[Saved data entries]
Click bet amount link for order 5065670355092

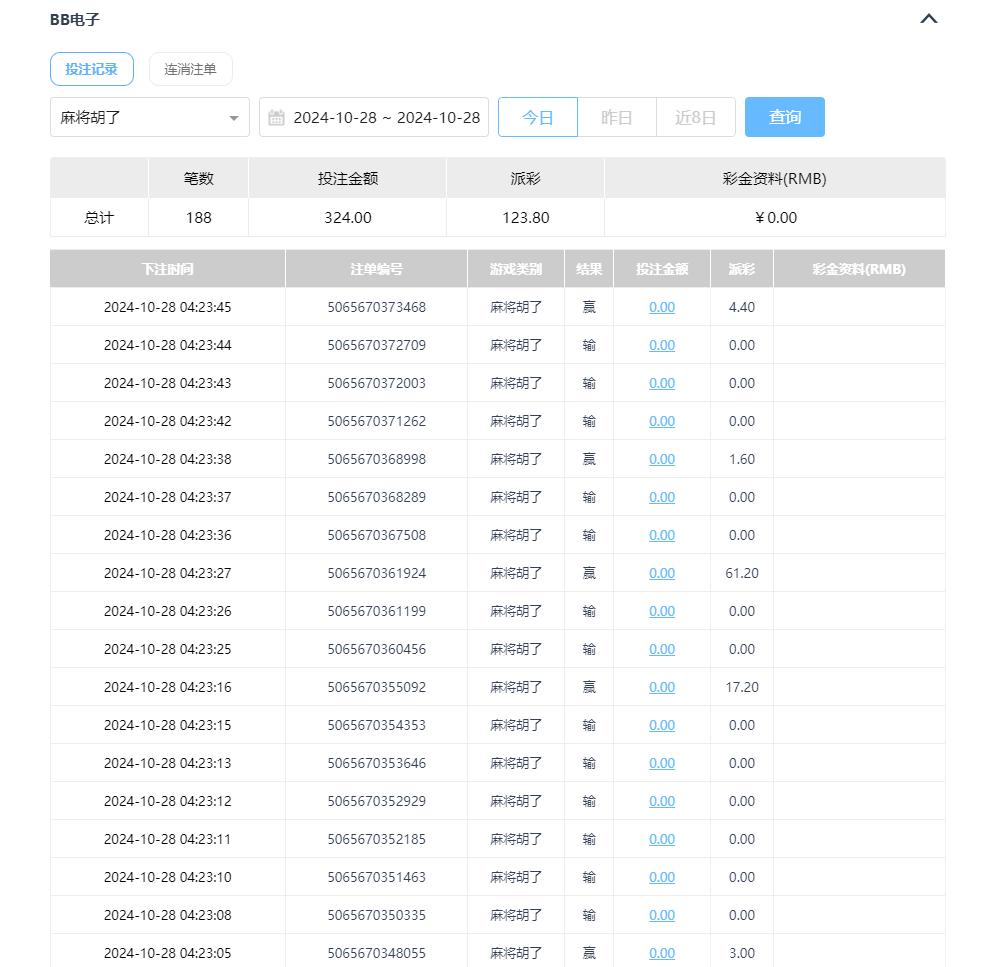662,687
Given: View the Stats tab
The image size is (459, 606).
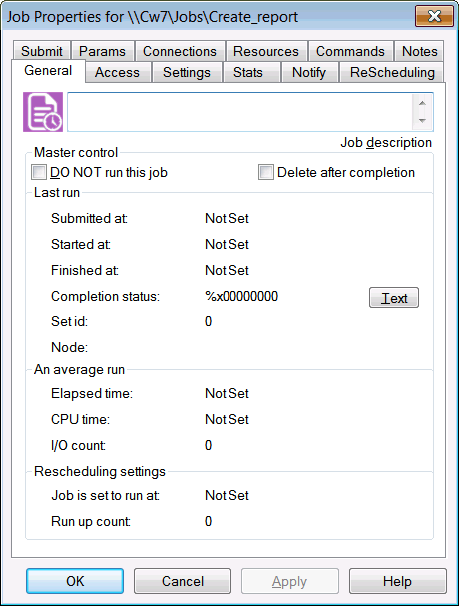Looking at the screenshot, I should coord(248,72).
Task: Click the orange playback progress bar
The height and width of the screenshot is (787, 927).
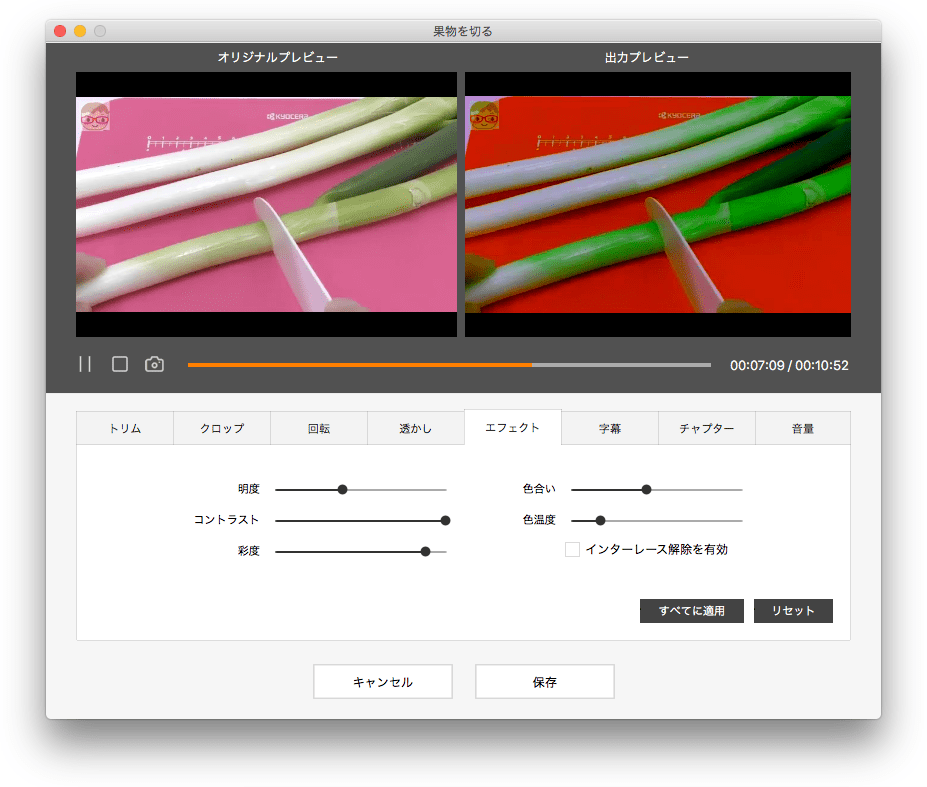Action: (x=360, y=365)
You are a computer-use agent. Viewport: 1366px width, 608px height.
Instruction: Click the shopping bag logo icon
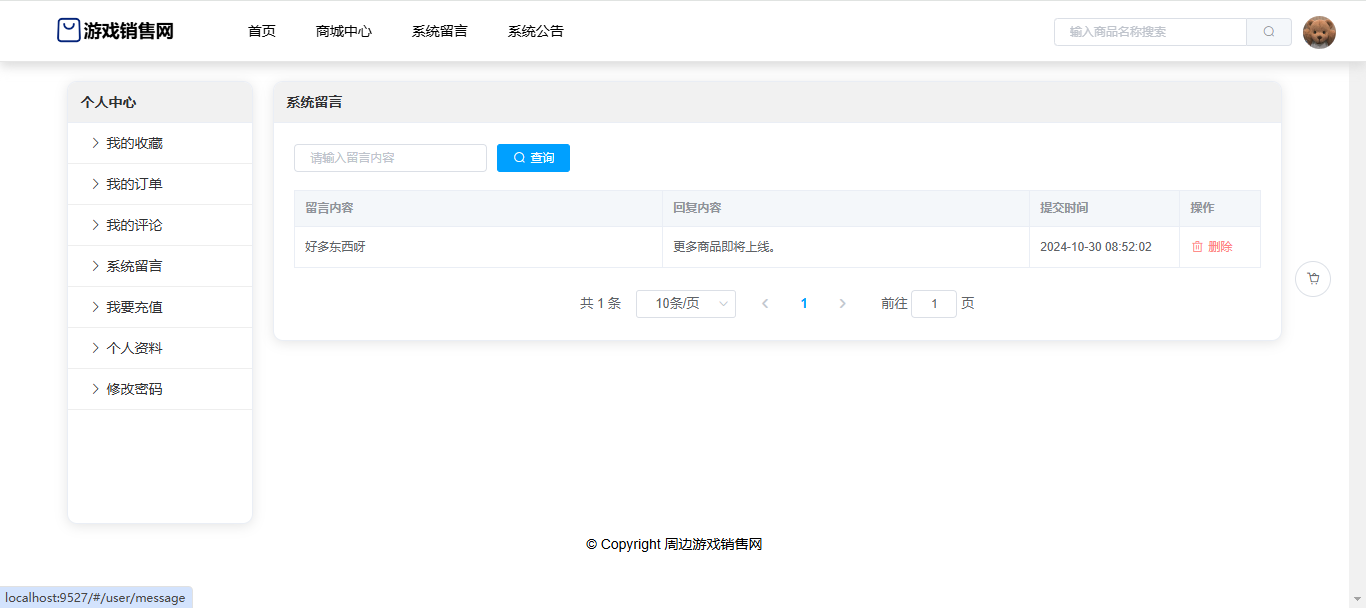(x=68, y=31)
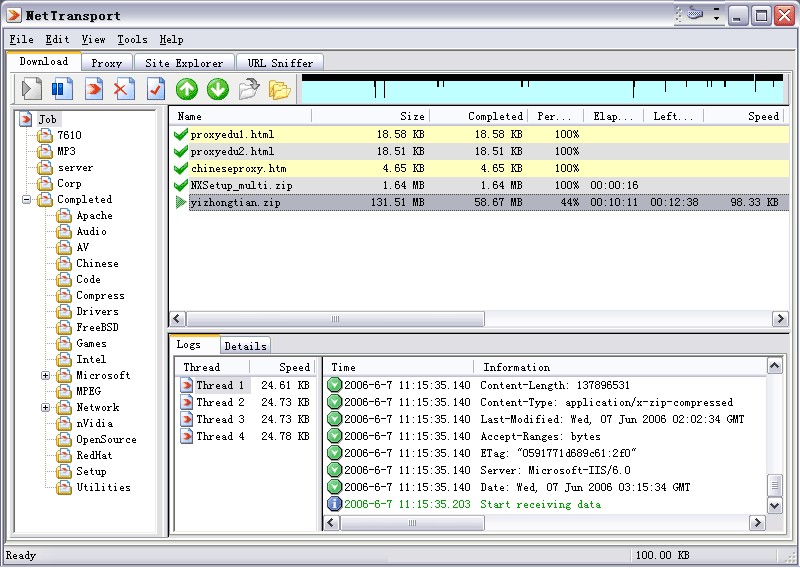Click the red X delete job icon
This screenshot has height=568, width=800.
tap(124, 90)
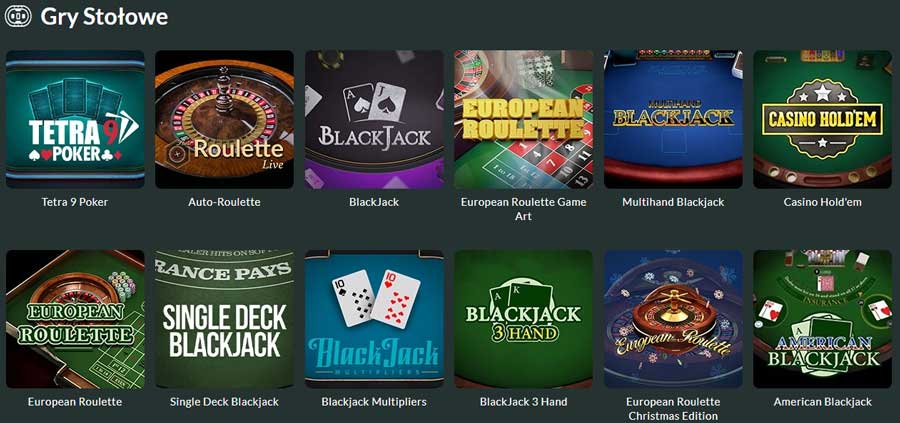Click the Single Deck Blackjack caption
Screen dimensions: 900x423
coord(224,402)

→ Exercise description
Beginning at the line that contains "The height and", give the remaining lines of the records again exactly, through the last one. Leave out pictures.

→ Written response
The height and width of the screenshot is (787, 927).
Action: (x=360, y=365)
You are a computer-use agent. Viewport: 1366px width, 608px height.
Instruction: Click the shopping bag logo icon
(x=68, y=31)
Click the red X delete job icon
This screenshot has height=568, width=800.
tap(124, 90)
Click the Single Deck Blackjack caption
Screen dimensions: 900x423
coord(224,402)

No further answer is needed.